Although we are building dynamic models on static FESEM images, we believe that this is a justifiable approach because the morphology of the nuclei are so distinct and can be correlated to well-established light microscopy (Baker et al., 1993) and TEM (Stafstrom and Staehelin, 1984) images of the stages of mitosis. Isolation, fixation and other procedures used for sample preparation probably have some effect on nuclear envelope and NPC structure but we believe that the changes observed do reflect the real dynamics of NE morphology during mitosis for each stage relative to the others.

In mid-interphase, most NPCs have a structure (Fig. 1) that is consistent with previously published FESEM images of NPCs (Goldberg and Allen, 1996; Kiseleva et al., 1998; Goldberg et al., 1997a). They have a diameter of ∼110 nm, a cytoplasmic ring consisting of eight subunits (Fig. 1d, yellow arrows), upon which are attached 20 nm cytoplasmic particles (Fig. 1d,e, blue arrows). The centre of the structure of mature NPCs is always filled with material, which is preserved or resolved to differing degrees. Sometimes, it appears as a diffuse mass (Fig. 1c), but never as an empty hole and, at high magnification, some details can sometimes be discerned (Fig. 1d,e). This appears to be consistent with our previously published images of Xenopus oocyte NPCs.

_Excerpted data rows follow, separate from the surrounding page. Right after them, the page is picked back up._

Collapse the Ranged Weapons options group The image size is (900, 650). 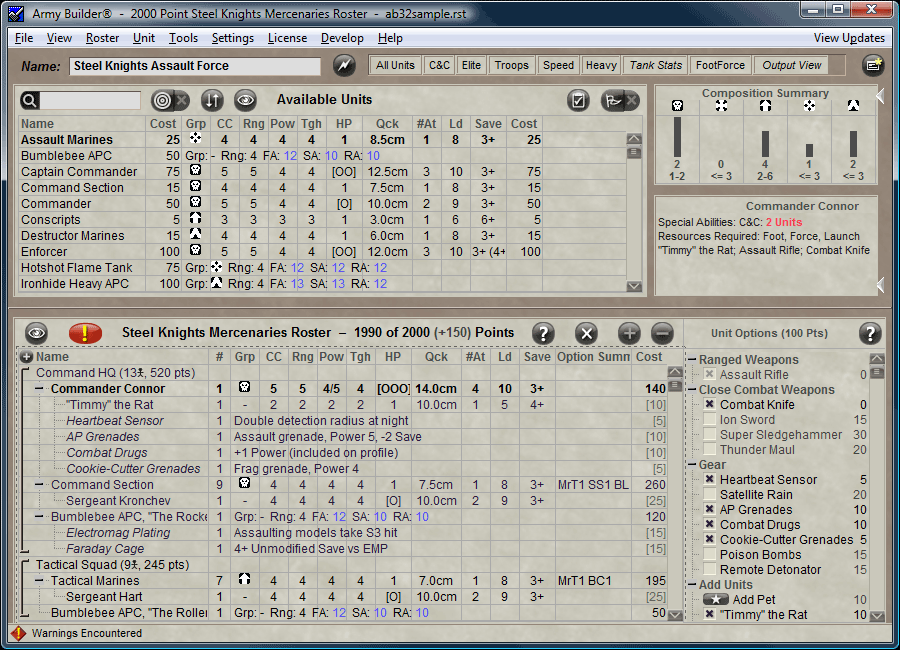[692, 359]
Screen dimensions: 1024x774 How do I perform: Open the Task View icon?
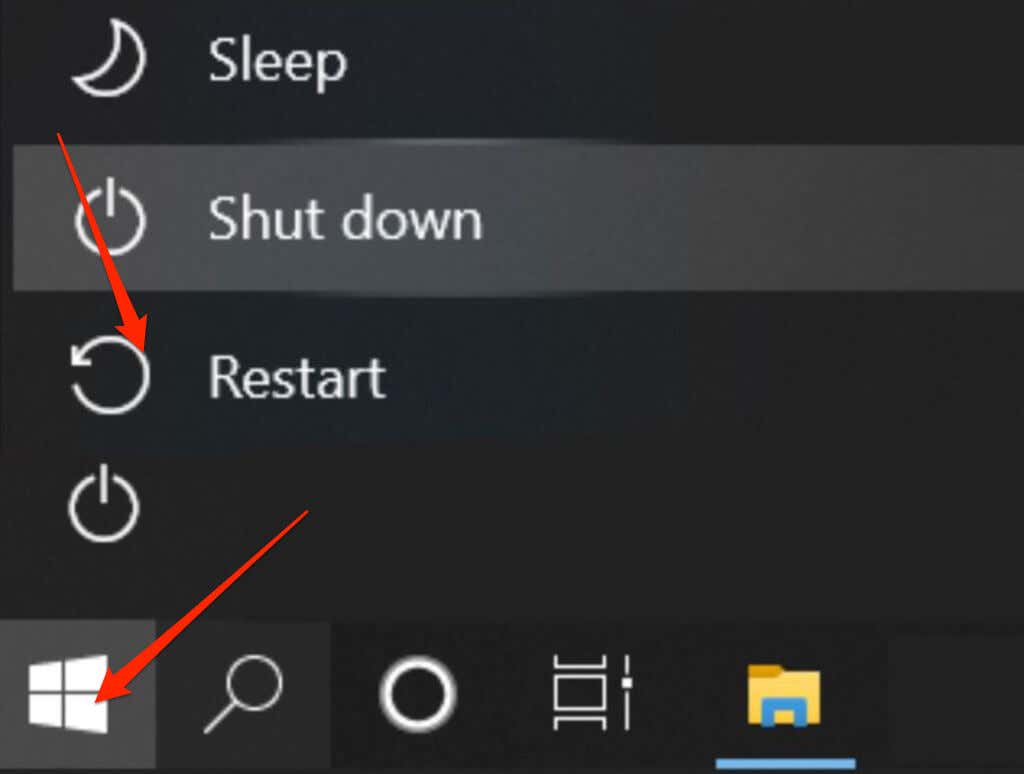[592, 692]
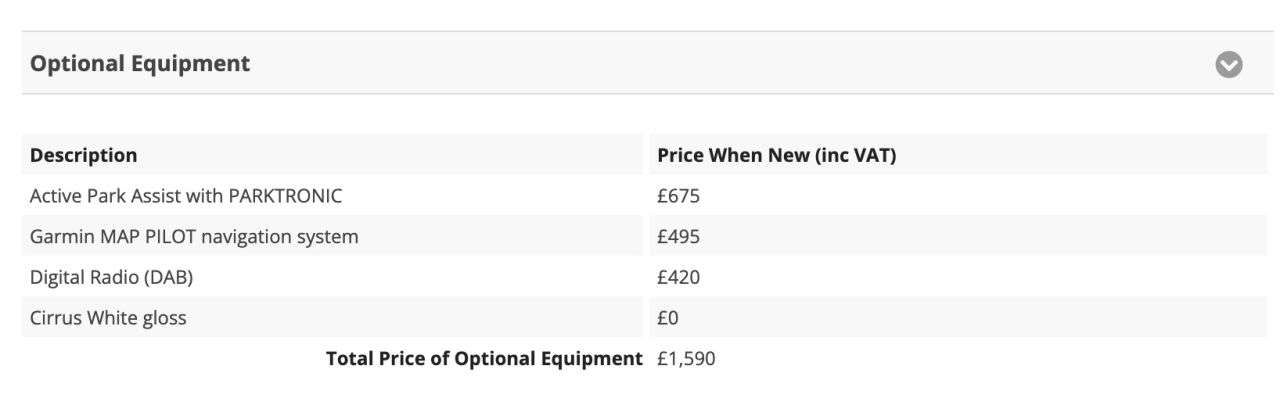
Task: Collapse section using the round chevron icon
Action: [x=1227, y=64]
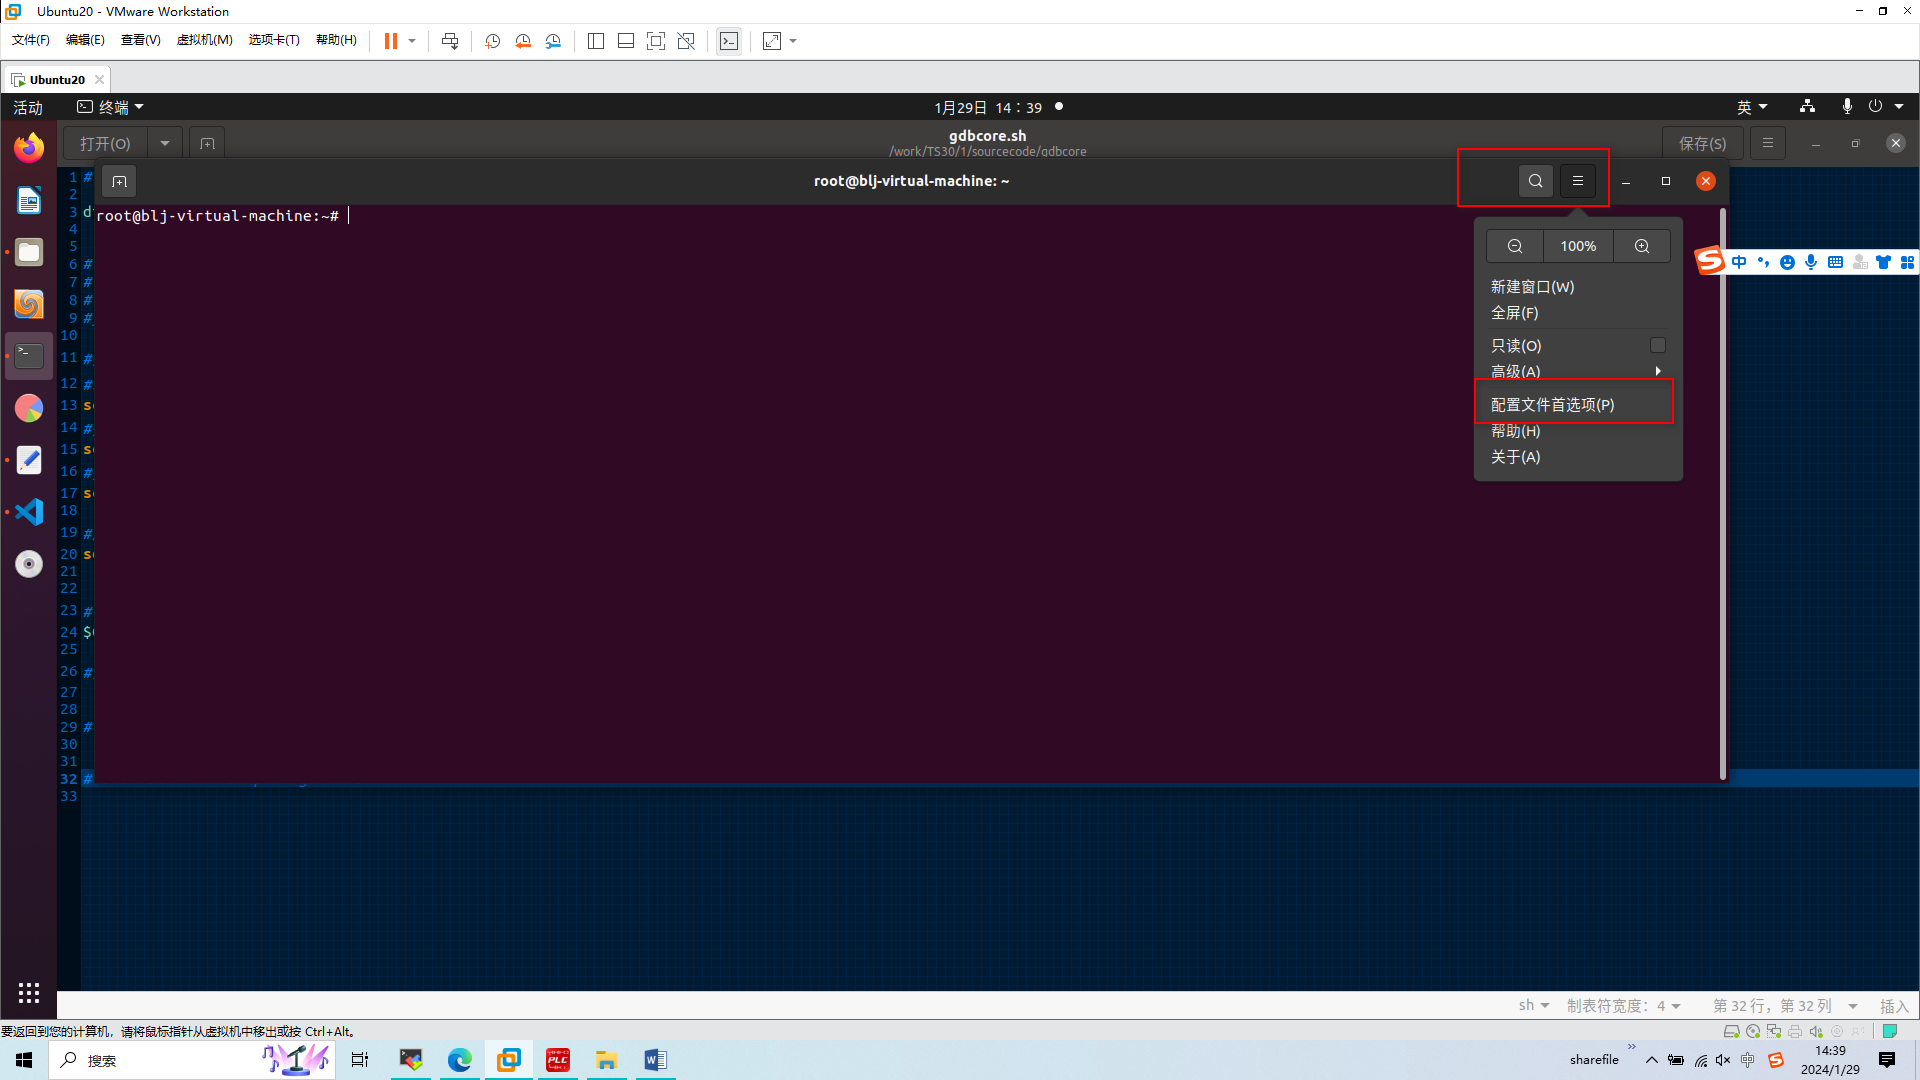Toggle VMware full screen mode icon
The width and height of the screenshot is (1920, 1080).
pos(655,41)
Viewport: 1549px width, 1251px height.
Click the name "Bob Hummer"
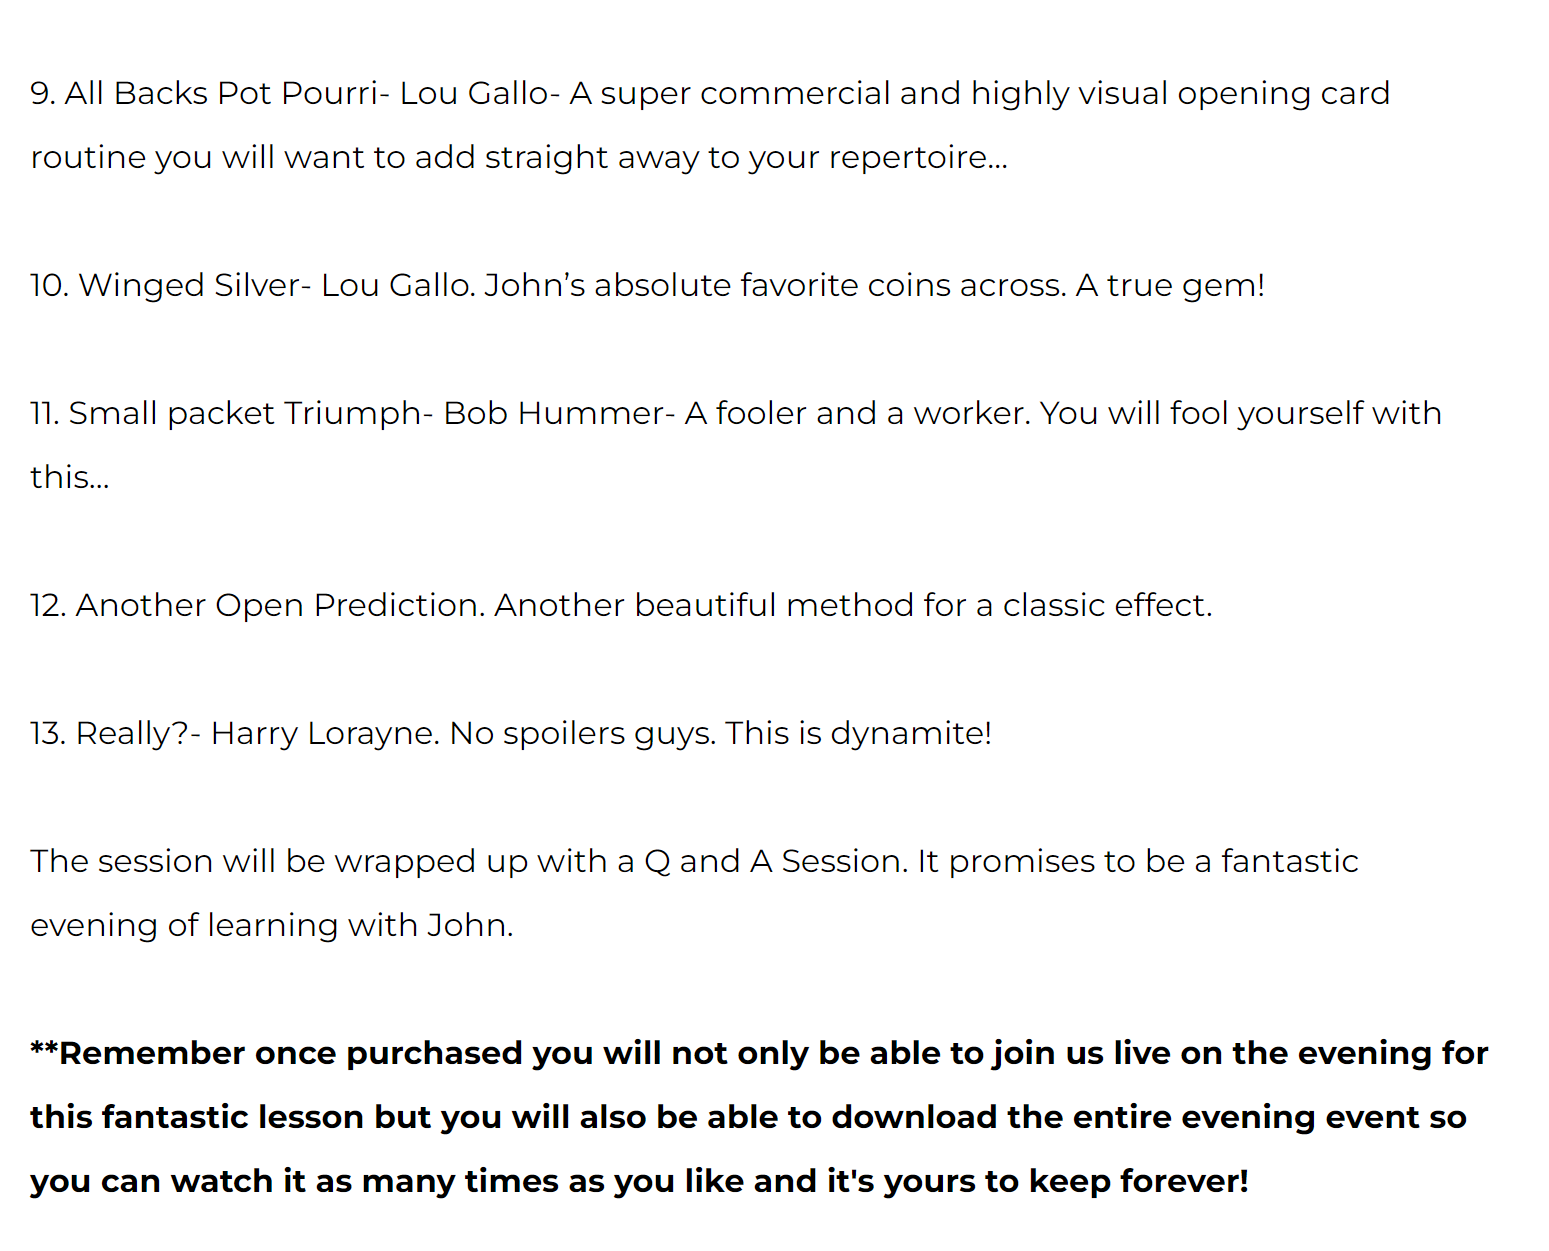coord(552,413)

Fig. 1g shows a typical example of a Xenopus NPC, in which there is a central mass (pink arrow) at the level of the cytoplasmic ring with radiating filaments (red arrows) that attach this mass to the cytoplasmic ring subunits. These filaments were termed the internal filaments, which we described previously in Xenopus (Goldberg and Allen, 1996), Chironomus (Kiseleva et al., 1998), birds (Goldberg et al., 1997b) and fish (Allen et al., 1998), and we believe they attach to the top of the transporter. Images of Drosophila NPCs show what appears to be a similar central mass (Fig. 1d,f, pink arrows) and we see evidence that is suggestive of the radiating internal filaments (red arrows). It should be noted that the central transporter remains a controversial structure and the images presented here do not confirm its existence beyond what has been previously shown. The central material could be interpreted as material moving through the central channel (e.g. transport complexes or possibly mobile NPC components), which would account for its variable appearance. The variability could also be due to the structural dynamics of the transporter (Akey, 1990; Kiseleva et al., 1998).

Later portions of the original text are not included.